Boneshaker by Cherie Priest

In the early days of the Civil War, rumors of gold in the frozen Klondike brought hordes of newcomers to the Pacific Northwest. Anxious to compete, Russian prospectors commissioned inventor Leviticus Blue to create a great machine that could mine through Alaska’s ice. Thus was Dr. Blue’s Incredible Bone-Shaking Drill Engine born.

But on its first test run the Boneshaker went terribly awry, destroying several blocks of downtown Seattle and unearthing a subterranean vein of blight gas that turned anyone who breathed it into the living dead.

Now it is sixteen years later, and a wall has been built to enclose the devastated and toxic city. Just beyond it lives Blue’s widow, Briar Wilkes. Life is hard with a ruined reputation and a teenaged boy to support, but she and Ezekiel are managing. Until Ezekiel undertakes a secret crusade to rewrite history.

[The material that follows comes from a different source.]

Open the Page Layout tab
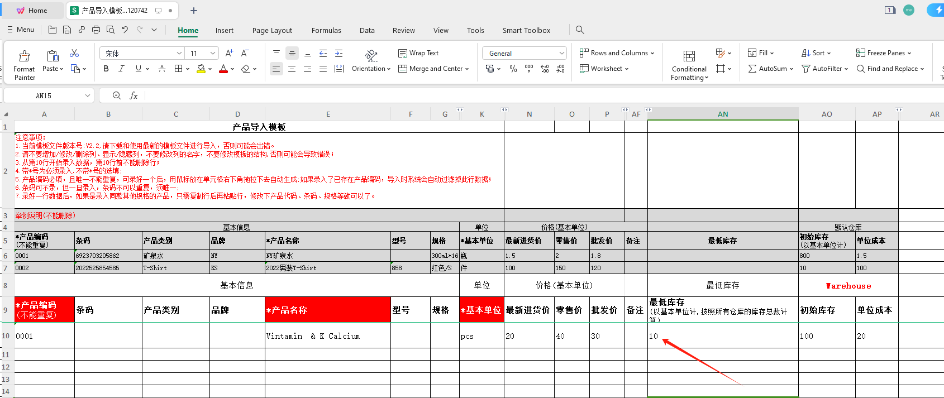The width and height of the screenshot is (944, 398). 272,31
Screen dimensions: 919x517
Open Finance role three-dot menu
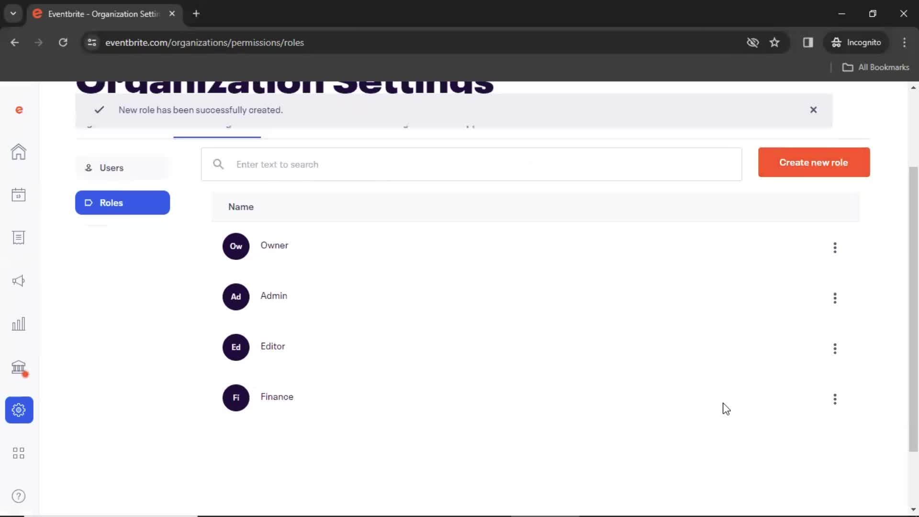(834, 399)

His quest will take him under the wall and into a city teeming with ravenous undead, air pirates, criminal overlords, and heavily armed refugees. And only Briar can bring him out alive.

About the Author

Cherie Priest made her debut with the Eden Moore series of Southern Gothic ghost stories that began with Four and Twenty Blackbirds. She lives in Seattle, Washington, and keeps a popular blog at cmpriest.livejournal.com.

Finch by Jeff VanderMeer

Tasked with solving an impossible double murder, detective John Finch searches for the truth among the rubble of the once-mighty city of Ambergris. Under the rule of the mysterious gray caps, Ambergris is falling into anarchy. The remnants of a rebel force are demoralized and dispersed, their leader, the Lady in Blue, not seen for months. Partials—human traitors transformed by the gray caps—walk the streets brutalizing the city’s inhabitants. Finch’s partner Wyte, stricken with a fungal disease, is literally disintegrating. And strange forces are marshaling themselves against detective Finch even as he pursues his one clue: the elusive spymaster Ethan Bliss. How much time does Finch have before time itself runs out?

About the Author

Award-winning writer Jeff VanderMeer's final novel in his Ambergris Cycle, Finch, has just been published in the US, and will appear in the UK from Atlantic's Corvus imprint. His writer guide Booklife and associated Booklifenow website focus on sustainable creativity. With his wife, he recently edited the charity anthology Last Drink Bird Head. His short fiction has appeared in Conjunctions, Library of America's American Fantastic Tales, and several year's best anthologies. He writes nonfiction for The Washington Post Book World, Omnivoracious, The New York Times Book Review, the B&N Review, and many others. Murder by Death recently completed a CD soundtrack based on Finch./.